→ **WRITTEN REQUEST**
Reproduce word for word the stretch of the records from their start through the line containing "Move selection to".

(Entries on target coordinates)
>> Start
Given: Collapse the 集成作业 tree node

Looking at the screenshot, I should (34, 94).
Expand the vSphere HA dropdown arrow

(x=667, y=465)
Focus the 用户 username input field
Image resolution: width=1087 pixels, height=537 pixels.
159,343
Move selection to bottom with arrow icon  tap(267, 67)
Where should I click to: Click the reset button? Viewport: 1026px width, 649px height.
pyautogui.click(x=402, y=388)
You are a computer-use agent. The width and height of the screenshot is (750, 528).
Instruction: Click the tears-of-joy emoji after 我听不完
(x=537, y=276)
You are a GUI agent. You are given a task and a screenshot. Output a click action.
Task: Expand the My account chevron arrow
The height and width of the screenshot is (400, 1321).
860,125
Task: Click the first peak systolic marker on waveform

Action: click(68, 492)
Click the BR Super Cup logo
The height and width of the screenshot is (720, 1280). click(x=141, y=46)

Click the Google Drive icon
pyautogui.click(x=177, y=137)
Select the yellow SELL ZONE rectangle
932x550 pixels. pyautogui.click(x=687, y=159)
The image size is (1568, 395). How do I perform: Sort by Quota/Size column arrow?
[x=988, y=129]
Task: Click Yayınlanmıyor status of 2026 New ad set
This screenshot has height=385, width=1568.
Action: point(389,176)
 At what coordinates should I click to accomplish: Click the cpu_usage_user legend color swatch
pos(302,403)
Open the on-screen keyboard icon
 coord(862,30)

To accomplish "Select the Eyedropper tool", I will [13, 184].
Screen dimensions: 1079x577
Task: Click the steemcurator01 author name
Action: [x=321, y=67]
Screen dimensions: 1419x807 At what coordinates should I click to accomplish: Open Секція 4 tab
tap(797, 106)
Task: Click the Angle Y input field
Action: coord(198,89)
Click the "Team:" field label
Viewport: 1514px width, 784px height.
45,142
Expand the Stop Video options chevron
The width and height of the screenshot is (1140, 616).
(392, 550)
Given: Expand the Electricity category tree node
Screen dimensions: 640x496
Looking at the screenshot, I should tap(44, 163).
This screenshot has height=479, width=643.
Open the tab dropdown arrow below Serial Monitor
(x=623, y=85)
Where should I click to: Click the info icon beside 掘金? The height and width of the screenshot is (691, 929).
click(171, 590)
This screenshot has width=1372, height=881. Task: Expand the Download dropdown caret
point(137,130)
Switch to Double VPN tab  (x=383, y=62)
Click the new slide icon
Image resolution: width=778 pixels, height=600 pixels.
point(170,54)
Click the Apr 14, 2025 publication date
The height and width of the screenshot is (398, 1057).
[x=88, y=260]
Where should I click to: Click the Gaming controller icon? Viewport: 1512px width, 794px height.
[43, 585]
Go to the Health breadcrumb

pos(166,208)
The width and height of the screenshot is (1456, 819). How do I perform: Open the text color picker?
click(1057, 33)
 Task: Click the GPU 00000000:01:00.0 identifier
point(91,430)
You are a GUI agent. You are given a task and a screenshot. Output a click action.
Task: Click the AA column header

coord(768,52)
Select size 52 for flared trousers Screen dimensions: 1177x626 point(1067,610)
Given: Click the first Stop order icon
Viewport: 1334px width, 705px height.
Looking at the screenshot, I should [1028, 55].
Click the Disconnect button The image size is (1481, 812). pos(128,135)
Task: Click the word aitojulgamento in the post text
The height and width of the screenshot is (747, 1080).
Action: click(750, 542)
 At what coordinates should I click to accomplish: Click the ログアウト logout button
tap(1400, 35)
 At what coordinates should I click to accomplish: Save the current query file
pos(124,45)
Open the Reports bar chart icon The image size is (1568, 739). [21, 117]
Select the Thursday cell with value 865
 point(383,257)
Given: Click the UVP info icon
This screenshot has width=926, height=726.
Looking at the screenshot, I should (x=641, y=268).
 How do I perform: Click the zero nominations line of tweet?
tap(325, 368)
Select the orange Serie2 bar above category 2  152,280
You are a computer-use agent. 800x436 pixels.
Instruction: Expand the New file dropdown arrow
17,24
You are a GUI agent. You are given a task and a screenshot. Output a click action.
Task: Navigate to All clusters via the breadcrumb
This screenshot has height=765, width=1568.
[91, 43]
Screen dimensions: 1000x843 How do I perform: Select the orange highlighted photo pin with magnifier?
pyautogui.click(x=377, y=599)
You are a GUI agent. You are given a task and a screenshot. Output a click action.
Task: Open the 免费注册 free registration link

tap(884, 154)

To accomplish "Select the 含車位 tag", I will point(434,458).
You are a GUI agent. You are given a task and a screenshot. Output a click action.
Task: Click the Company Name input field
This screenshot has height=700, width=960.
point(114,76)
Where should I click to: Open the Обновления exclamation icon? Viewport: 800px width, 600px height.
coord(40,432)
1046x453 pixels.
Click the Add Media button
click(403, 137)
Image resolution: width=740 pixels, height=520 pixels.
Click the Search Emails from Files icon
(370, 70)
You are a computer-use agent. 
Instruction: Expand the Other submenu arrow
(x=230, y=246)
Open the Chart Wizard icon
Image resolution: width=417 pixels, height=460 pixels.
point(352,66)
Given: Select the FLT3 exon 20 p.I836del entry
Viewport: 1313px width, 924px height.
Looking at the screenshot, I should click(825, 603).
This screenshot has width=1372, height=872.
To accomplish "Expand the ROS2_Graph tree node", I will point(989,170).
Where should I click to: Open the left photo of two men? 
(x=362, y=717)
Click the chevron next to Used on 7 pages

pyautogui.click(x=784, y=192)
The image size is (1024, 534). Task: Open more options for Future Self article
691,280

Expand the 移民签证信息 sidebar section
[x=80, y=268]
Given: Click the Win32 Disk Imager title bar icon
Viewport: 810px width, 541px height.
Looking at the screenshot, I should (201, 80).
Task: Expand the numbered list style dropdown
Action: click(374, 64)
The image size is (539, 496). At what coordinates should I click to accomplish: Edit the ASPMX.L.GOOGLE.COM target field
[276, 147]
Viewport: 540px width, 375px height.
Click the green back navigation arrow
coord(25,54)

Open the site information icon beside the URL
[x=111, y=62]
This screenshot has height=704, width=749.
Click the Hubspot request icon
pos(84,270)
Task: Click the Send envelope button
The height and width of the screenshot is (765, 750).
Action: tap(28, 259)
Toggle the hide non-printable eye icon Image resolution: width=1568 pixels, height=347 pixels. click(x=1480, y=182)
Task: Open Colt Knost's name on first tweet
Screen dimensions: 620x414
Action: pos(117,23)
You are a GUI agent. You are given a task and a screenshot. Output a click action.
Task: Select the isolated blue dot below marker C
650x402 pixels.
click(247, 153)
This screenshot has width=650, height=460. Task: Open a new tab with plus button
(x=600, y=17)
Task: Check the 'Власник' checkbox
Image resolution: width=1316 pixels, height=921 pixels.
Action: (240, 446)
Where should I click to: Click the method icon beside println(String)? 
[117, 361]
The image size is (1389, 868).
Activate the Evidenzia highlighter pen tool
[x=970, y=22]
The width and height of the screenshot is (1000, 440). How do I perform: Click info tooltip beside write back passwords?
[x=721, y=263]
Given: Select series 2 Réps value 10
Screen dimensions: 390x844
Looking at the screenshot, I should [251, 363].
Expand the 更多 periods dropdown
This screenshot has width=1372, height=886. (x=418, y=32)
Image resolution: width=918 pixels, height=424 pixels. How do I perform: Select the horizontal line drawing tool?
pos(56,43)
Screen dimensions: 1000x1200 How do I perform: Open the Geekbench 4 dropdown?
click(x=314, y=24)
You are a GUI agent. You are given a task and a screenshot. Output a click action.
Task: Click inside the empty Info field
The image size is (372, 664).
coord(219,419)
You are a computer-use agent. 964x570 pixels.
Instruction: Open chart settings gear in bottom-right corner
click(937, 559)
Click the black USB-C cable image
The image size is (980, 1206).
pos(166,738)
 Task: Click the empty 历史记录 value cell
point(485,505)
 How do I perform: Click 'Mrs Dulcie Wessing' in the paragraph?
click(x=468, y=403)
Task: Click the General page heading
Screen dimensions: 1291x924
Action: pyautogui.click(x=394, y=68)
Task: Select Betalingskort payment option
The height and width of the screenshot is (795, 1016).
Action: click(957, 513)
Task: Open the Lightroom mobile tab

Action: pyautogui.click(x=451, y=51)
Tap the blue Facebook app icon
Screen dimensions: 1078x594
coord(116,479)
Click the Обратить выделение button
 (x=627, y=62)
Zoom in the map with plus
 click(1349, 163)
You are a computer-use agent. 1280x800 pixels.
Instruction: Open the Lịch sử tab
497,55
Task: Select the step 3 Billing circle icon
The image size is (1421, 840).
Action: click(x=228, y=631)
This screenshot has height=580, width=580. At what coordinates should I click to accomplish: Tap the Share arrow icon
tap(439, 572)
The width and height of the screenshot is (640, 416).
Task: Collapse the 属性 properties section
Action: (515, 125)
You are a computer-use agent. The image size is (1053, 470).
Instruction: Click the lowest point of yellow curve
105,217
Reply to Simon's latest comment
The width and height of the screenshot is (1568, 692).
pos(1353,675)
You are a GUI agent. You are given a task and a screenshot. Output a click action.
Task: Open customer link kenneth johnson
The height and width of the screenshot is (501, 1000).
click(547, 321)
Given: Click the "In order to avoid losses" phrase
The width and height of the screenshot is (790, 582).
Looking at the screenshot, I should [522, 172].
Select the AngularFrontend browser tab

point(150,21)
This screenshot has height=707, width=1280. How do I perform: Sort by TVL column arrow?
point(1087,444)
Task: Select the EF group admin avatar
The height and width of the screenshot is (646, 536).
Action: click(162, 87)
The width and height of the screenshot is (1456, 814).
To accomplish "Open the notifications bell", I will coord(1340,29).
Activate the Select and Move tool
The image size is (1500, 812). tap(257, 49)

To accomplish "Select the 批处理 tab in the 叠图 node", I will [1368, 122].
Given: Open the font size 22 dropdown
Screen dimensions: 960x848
>> End
→ **REPLY TO THE TASK**
Given: Collapse the 集成作业 tree node

Looking at the screenshot, I should (34, 94).
Expand the vSphere HA dropdown arrow

(x=667, y=465)
Focus the 用户 username input field
Image resolution: width=1087 pixels, height=537 pixels.
159,343
Move selection to bottom with arrow icon  tap(267, 67)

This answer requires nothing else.